Sweetwood Farm owner Heather Squires thinks her farm's June 18 class is the first in the province, but she doesn't think it will be the last.

Sweetwood Farm owner Heather Squires sees goat yoga as an opportunity to teach people about the animals. (Natalie Dobbin/CBC)

"I haven't met a person to meet the goats who hasn't absolutely enjoyed it," Squires said.

'Why wouldn't we do goat yoga?'

Ever since the Oregon story went viral, Squires has been getting requests.

"Would we do goat yoga? Could we do goat yoga? And why wouldn't we do goat yoga?" Squires said.

So downward dog with upward facing baby goat it is. Unless the kids decide to lay down next to you and have a nap, which they might.

"They're just doing their normal goaty things, which is the entertainment value," Squires said.

The whole experience will happen on a flat field on the farm. 

The goats won't bite, Squires said. And they've been disbudded so they don't have horns to worry about.

This year's baby goats will become yogis. (Natalie Dobbin/CBC)

Squires sees goat yoga as an educational opportunity.

"One of the nicest parts of the whole year is having these baby goats jumping around and interacting with you," she said.

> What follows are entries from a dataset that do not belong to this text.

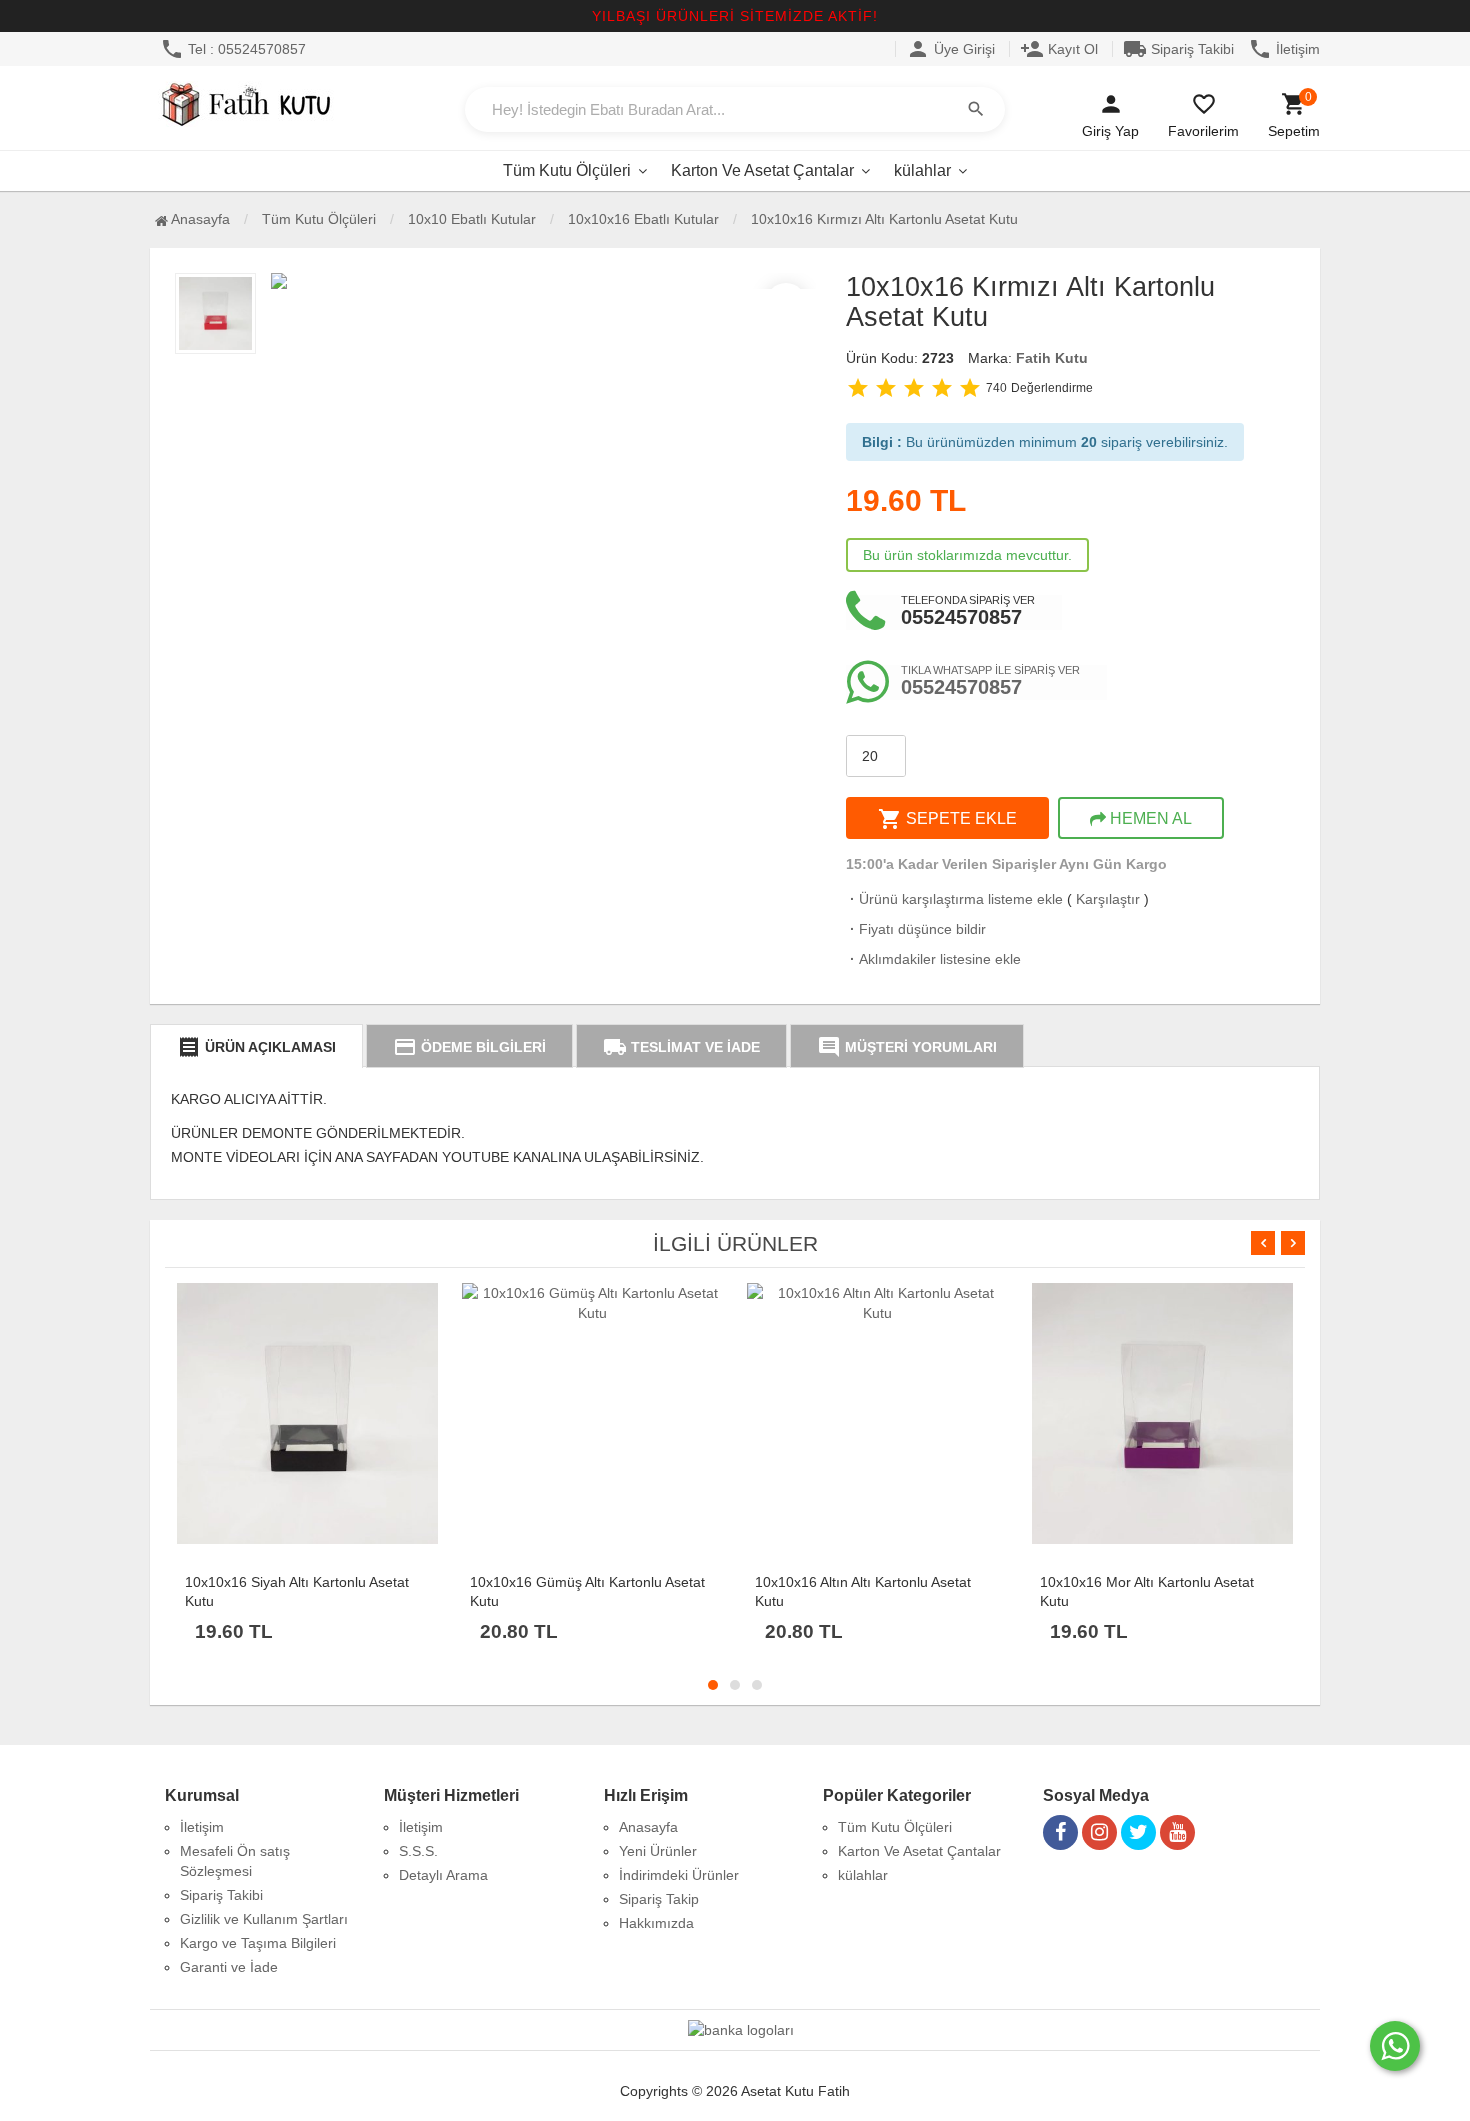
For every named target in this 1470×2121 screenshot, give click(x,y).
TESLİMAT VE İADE (681, 1047)
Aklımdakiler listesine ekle (933, 959)
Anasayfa (199, 219)
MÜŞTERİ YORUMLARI (907, 1047)
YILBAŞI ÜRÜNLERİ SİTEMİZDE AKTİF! (735, 16)
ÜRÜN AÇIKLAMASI (256, 1047)
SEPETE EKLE (947, 819)
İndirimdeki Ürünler (679, 1875)
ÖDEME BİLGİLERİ (469, 1047)
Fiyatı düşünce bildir (916, 929)
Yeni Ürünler (658, 1851)
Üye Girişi (950, 49)
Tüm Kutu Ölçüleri (567, 170)
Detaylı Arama (443, 1875)
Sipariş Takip (659, 1899)
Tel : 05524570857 (233, 49)
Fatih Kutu (1052, 358)
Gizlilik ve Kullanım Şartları (264, 1919)
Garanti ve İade (229, 1967)
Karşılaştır (1108, 899)
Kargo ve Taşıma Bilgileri (258, 1943)
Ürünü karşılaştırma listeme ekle (954, 899)
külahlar (922, 170)
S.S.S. (418, 1851)
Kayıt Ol (1059, 49)
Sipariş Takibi (1178, 49)
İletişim (1284, 49)
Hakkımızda (656, 1923)
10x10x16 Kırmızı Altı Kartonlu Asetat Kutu (884, 219)
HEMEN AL (1149, 818)
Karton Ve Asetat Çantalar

A lot of people want to come experience life on the farm and meet the goats, Squires said. This event will be one opportunity to do that. 

So along with getting your zen on, you can learn how goats are raised, how they can be great pets, and the various things they do such as providing milk, Squires said.

Goat therapy 

And there's a bigger-picture piece to the whole experience.

"Interacting with animals of any kind is incredibly therapeutic to people," Squires said.

The goats are Toggenburg goats, and one is half Alpine. (Steve Lawrence/CBC )

Although serious yogis might find it a bit distracting, she said, the class is really about enjoyment and relaxation, with yoga involved. That makes it great for beginners.

Full class 

Squires is into yoga herself and recruited a yoga teacher friend, Tracy Murdoch, to teach the class. They planned to offer up 20 or 25 spots, but expanded to 40. Now the class is completely full, Squires said.

If it's a success, she might run one again in the future.